In Italien hat der Verbund mit den "niedrigen" internationalen Großhandelspreisenallerdings weniger Probleme. Denn dort wird von dessen Tochter Energia demnächst ein Kraftwerk in Termoli mit einer Leistung von 760 Megawatt - also von derselben Größe wie Mellach - fertiggestellt und ein weiteres Gaskraftwerk mit derselben Leistung soll bei Bari gebaut werden.

Pistauer beklagt sich über das investitionsfeindliche Klima für die E-Wirtschaft, das in Österreich vorherrsche. Noch immer will der Verbund die zu geringe Zuteilung der Emissionszertifikate nicht hinnehmen. "So wie es aussieht, müssen wir welche zukaufen." Auch dies mache Mellach zum Kostenproblem. Anders gesagt: Der Verbund hofft darauf, mehr Verschmutzungsrechte herausschinden zu können. Pistauer nennt es Investitionsanreize.

Ob Mellach gebaut wird, hängt folglich von den Verschmutzungsrechten und vom Großhandelspreis ab. Der werde, so Pistauer, weiter steigen. Allein zwischen 2000 und 2003 gab es einen Preissprung von 100%. Heuer seien die Preise um knapp 30% höher als im Vorjahr. Diese Entwicklung werde anhalten. Dass davon vor allem die Energieversorger profitieren, wird vom Verband jedoch heftigst abgestritten.

Klar sei, der Energiebedarf steige, aber Österreich könne den Verbrauch nicht mehr durch eigene Produktion abdecken. Insofern wäre es, so die Sicht der Versorger, notwendig, neue Kraftwerke zu errichten. Angesichts der Lage, ist nicht verständlich, wieso der Verbund in den nächsten Jahren drei Kraftwerke vom Netz nehmen wird.
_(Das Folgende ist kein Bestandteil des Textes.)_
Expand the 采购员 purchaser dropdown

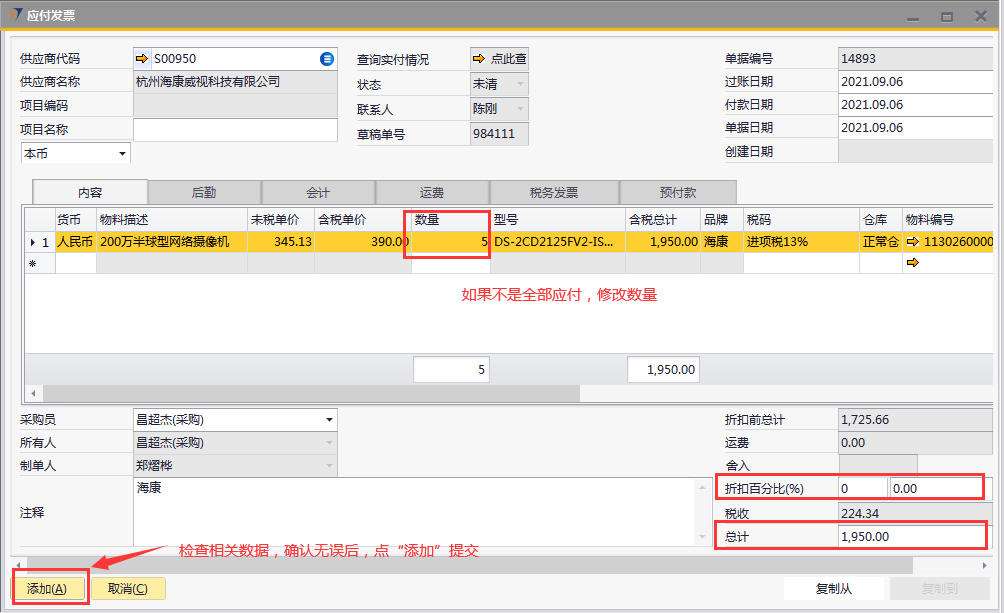pyautogui.click(x=329, y=420)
Die Bosse der E-Wirtschaft fühlen sich von den Politikern im Stich gelassen. Nur das Nebenthema Ökostrom habe für diese Bedeutung, monieren Tiwag-Chef Bruno Wallnöfer und der Vorstand der Salzburg AG, Arno Gasteiger. Dies sei ein Fehler. Auch für größere Wasserkraftwerke über 10 Megawatt sollte es finanzielle Unterstützung geben. Sorge macht den heimischen Wasserkraftbetreibern die EU-Wasserrahmenrichtlinie. Sollte sie streng interpretiert werden, könnte dies Österreich 4 Mrd. Kilowattstunden kosten.
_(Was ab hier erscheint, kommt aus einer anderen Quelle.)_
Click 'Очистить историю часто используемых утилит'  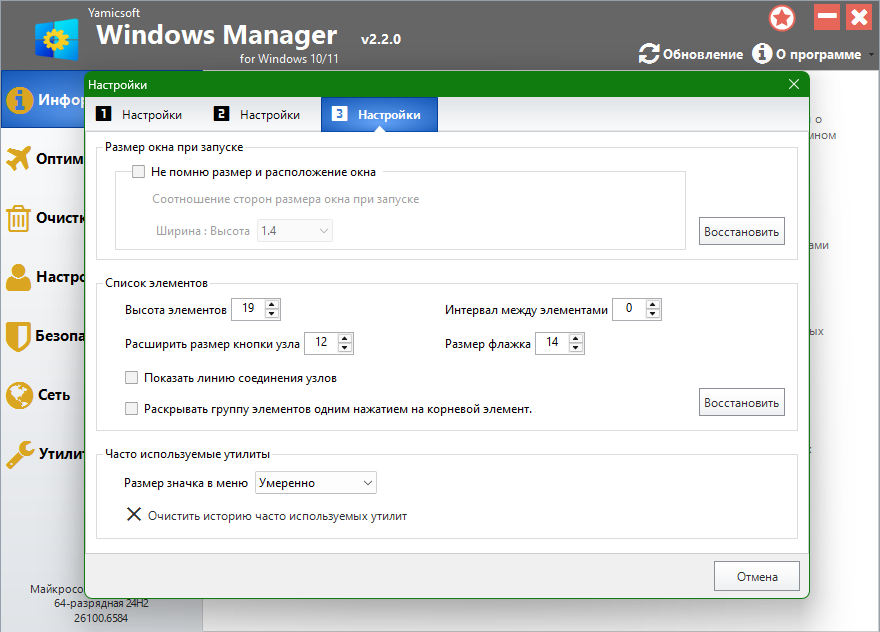pyautogui.click(x=266, y=516)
Ab Herbst droht die vom Energie-Regulator vorgesehene Senkung der Netztarife. Um einem zu starken Eingriff vorzubeugen, wird schon jetzt dagegen kräftig Wind gemacht. Wallnöfer zeigt sich erfreut, dass das von allen Versorgern gehasste Benchmark-System vom Tisch ist: "Es ist gesetzeswidrig." Also werde es lediglich zu einer "konventionellen Senkung" kommen, wobei jeder Prozentpunkt die Unternehmen 25 Mill. Euro koste. Geschicktes Lobbying hat die E--Wirtschaft auch beim Unbundling betrieben. Vorgesehen war seitens des Regulators eine scharfe Trennung zwischen Erzeugung, Übertragung (Netzen) und Vertrieb. Wobei die Netze in eigene Gesellschaften ausgelagert werden sollten. Umgesetzt wurde das Unbundling in einer abgeschwächten Version.